Source data:
----------------
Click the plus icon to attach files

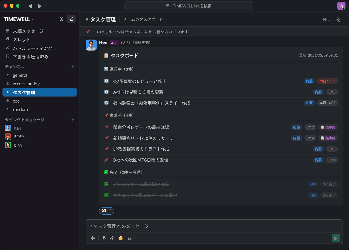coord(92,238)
----------------
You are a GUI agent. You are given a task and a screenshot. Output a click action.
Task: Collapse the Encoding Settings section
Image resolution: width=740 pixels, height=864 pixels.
----------------
Work item: From the line that has "Task: Collapse the Encoding Settings section" through the line that has "Image resolution: width=740", copy every line exactly as it appears above, and leave out all others.

Response for this exercise:
Task: Collapse the Encoding Settings section
Image resolution: width=740 pixels, height=864 pixels.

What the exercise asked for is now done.